-- Excerpted passage --
▽

Sanborn Township is a civil township of Alpena County in the U.S. state of Michigan. The population was 2,084 at the 2020 census.

== Communities ==
- Ossineke is an unincorporated community and census-designated place in the township on Lake Huron at the mouth of the Devils River. The census-designated place includes an area north of the community along the Lake Huron shore and south of the community along U.S. Route 23. Despite having the same name as the community, Ossineke Township is adjacent to Sanborn Township to the west.

==Geography==
According to the United States Census Bureau, the township has a total area of 49.72 sqmi, of which 43.78 sqmi is land and 5.94 sqmi (11.95%) is water.

==Demographics==
As of the census of 2000, there were 2,152 people, 838 households, and 619 families residing in the township. The population density was 49.1 PD/sqmi. There were 979 housing units at an average density of 22.3 per square mile (8.6/km^{2}). The racial makeup of the township was 98.23% White, 0.23% African American, 0.23% Native American, 0.14% Asian, 0.09% from other races, and 1.07% from two or more races. Hispanic or Latino of any race were 0.56% of the population.

△

-- Data extract --

▽

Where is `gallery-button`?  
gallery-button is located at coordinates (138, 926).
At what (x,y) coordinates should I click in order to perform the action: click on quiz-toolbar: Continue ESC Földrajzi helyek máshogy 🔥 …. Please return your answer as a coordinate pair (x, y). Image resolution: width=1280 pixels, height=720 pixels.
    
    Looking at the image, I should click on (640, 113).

△

-- Task --
Using the Sanborn Township text, please explain in one to three sentences why the community of Ossineke does not lie in Ossineke Township.

-- Your solution --
The community of Ossineke is in Sanborn Township, on Lake Huron at the mouth of the Devils River. Ossineke Township shares its name but is a separate township, adjacent to Sanborn Township to the west.